Heilige Boontjes is the Dutch expression for ‘goody two shoes’, and literally translated, means ‘holy beans’. It’s also the name of a café and roastery in Rotterdam in the Netherlands where ex-cons and the socially disadvantaged can get a second chance at reintegrating into society by working in the café and roastery, learning valuable skills in the process.
Social worker, Rodney van den Hengel, started the social enterprise together with police officer, Marco den Dunnen. Heilige Boontjes helps troubled youths who are trying to put their criminal pasts behind them, but struggling to find a job, due to lack of skills or their criminal record.

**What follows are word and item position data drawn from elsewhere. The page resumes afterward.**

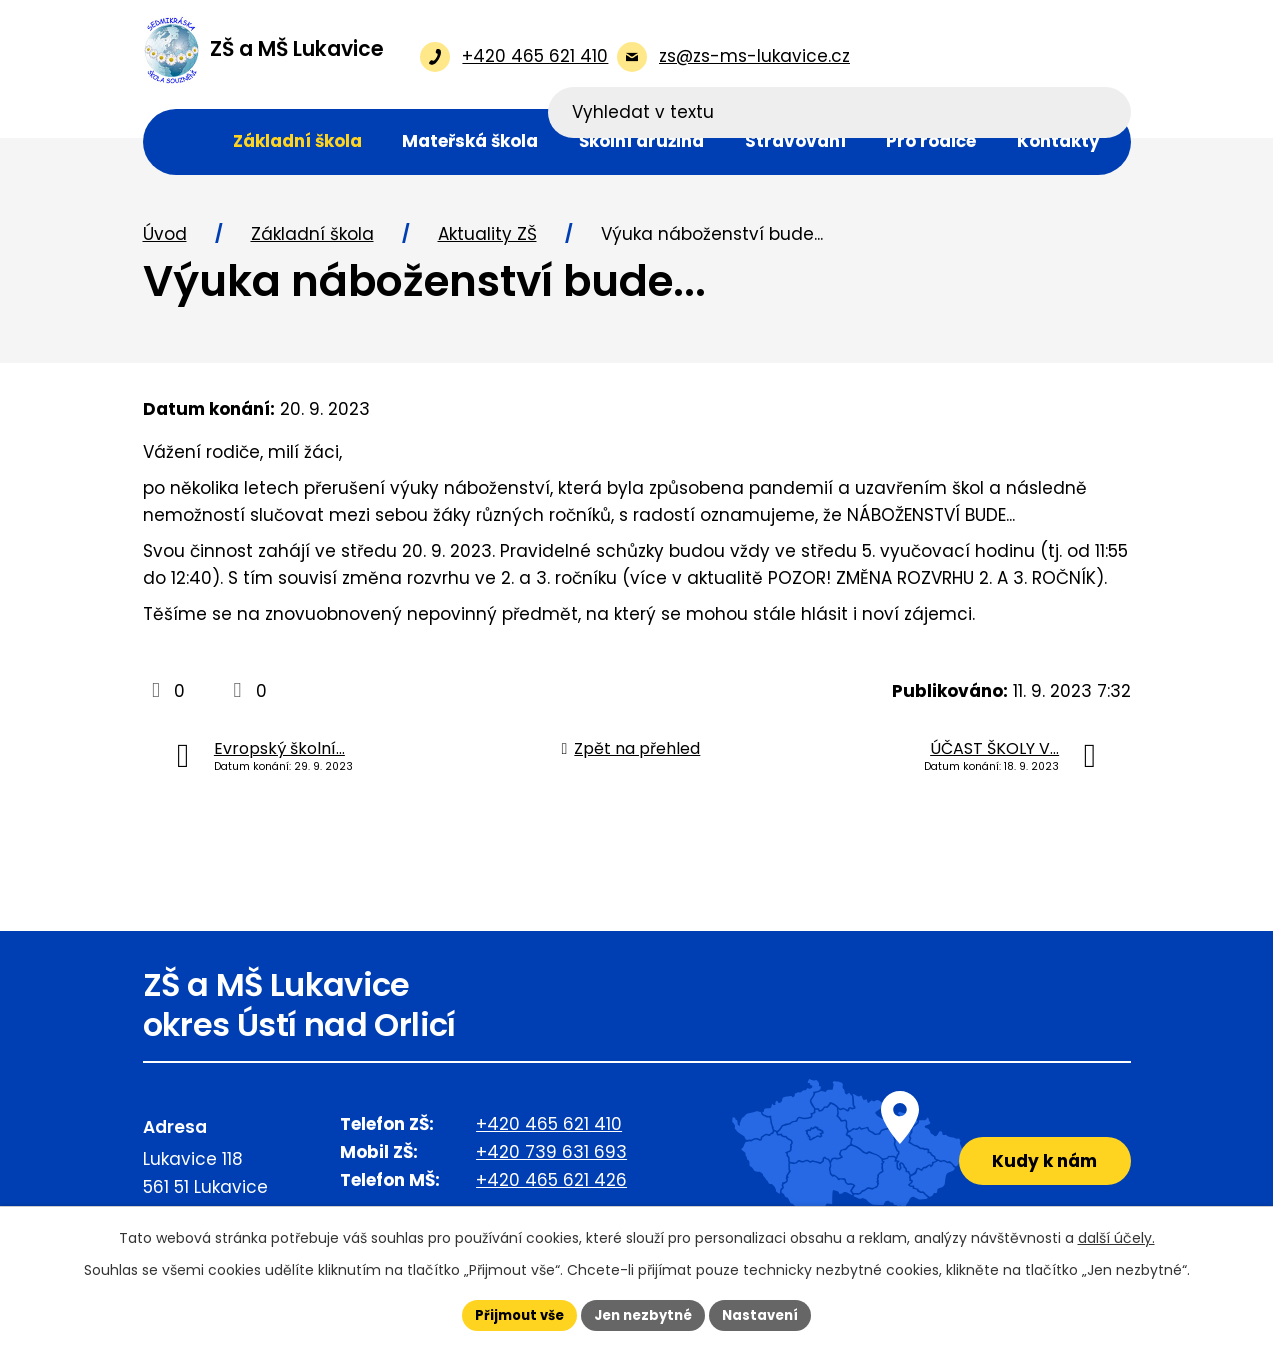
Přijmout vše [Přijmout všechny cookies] (512, 1314)
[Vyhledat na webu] (1001, 56)
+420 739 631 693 (551, 1154)
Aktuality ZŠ (487, 236)
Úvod (165, 236)
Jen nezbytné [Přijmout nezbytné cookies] (644, 1314)
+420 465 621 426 (551, 1182)
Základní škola (312, 236)
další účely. (1116, 1236)
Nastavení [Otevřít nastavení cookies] (769, 1314)
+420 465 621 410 (549, 1126)
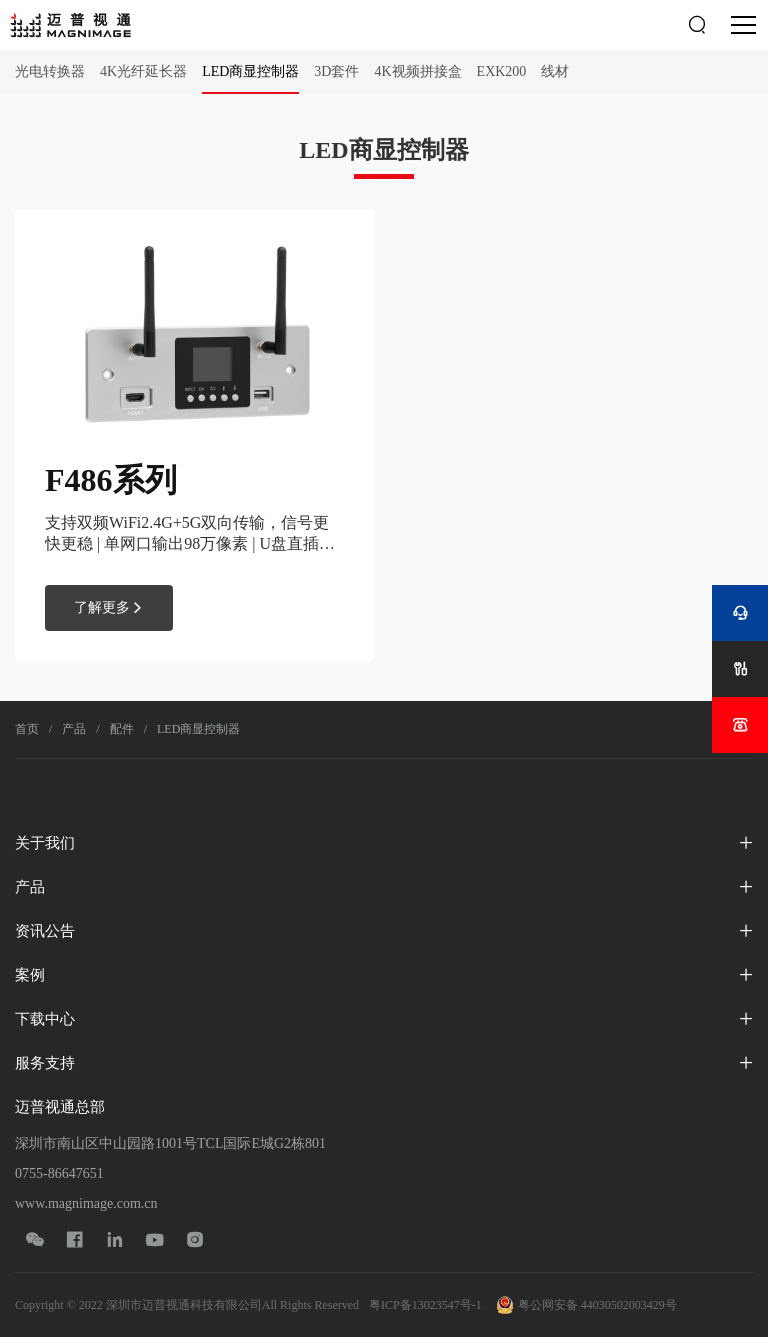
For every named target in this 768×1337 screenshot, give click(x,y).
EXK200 (502, 71)
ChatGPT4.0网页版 (468, 768)
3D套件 (336, 71)
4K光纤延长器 (143, 71)
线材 (555, 71)
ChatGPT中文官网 (341, 768)
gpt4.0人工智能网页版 (203, 768)
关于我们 (45, 843)
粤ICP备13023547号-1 (425, 1305)
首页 (27, 729)
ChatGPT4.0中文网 (596, 768)
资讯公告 (45, 931)
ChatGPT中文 (125, 789)
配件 (122, 729)
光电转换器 (50, 71)
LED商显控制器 (250, 71)
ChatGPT (45, 768)
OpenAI (101, 768)
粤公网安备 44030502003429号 (587, 1305)
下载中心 (45, 1019)
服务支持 (45, 1063)
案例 (30, 975)
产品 (74, 729)
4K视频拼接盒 (417, 71)
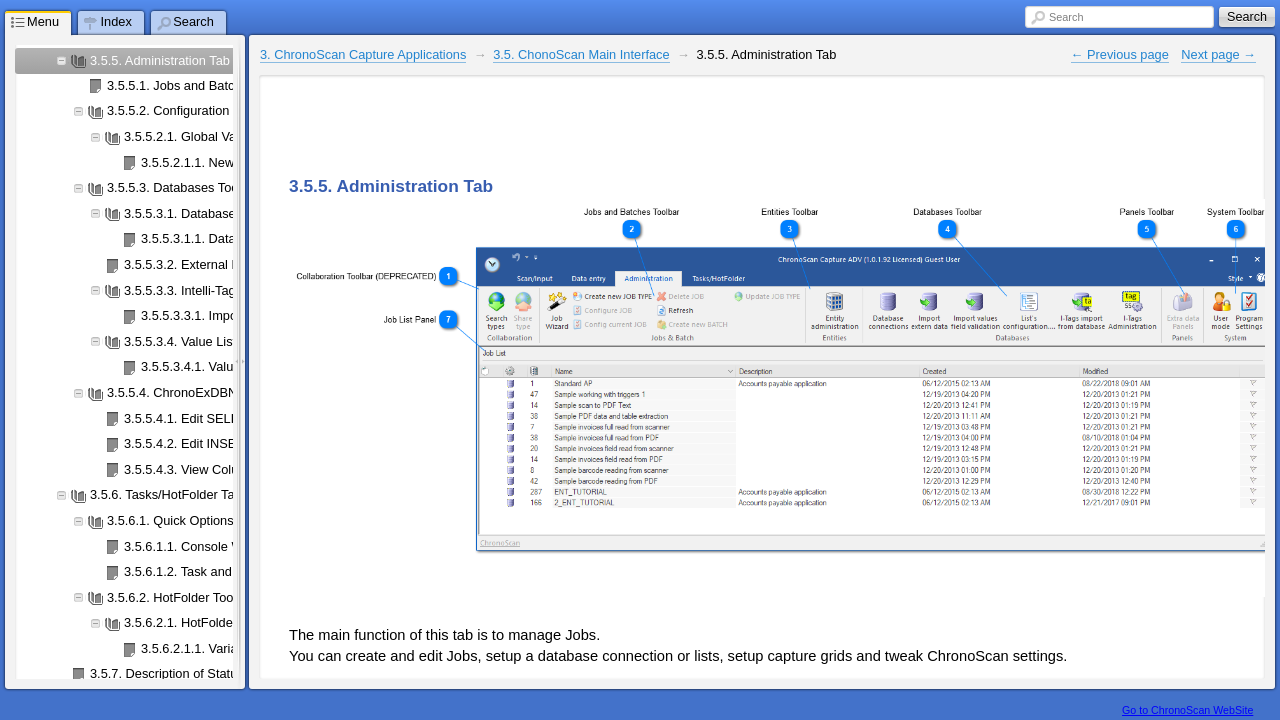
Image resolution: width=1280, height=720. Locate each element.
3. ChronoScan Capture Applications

The participants receive counselling, help with managing their income, barista courses and roastery training, and they also learn how to deal with customers and colleagues and develop a work ethic. Heilige Boontjes trains them to work at the coffee bar – clearing tables, serving coffee, or ringing up orders. The skills they learn here will ultimately help them reintegrate into society and secure other employment, as long as they’re willing to put in the work.
Holy Beans
Heilige Boontjes opened its flagship café in a former police station with the holding cells still intact, now used to store bags of green beans and tubs of fresh roasts. Huge portraits of Heilige Boontjes’ staff (and former criminals) hang in the police cells above the store, along with a wall stating ‘Boontje is ons loontje’ – ‘beans are our means’. The roastery uses a La Marzocco Linea Classic and two Mahlkönig K30 Vario grinders for the house Sumatra and the house Ethiopian-Brazilian blend. These coffees are sold by the bag, along with two single origins and a Brazilian-Colombian-Guatemalan blend called 010 (Rotterdam’s area code).
Heilige Boontjes has received awards for their contribution to society in helping to prevent crime, and providing these youth with a steady job and proper income. The programme they’ve set up even helps the participants find a job after ‘graduating’ from the Heilige Boontjes training programme.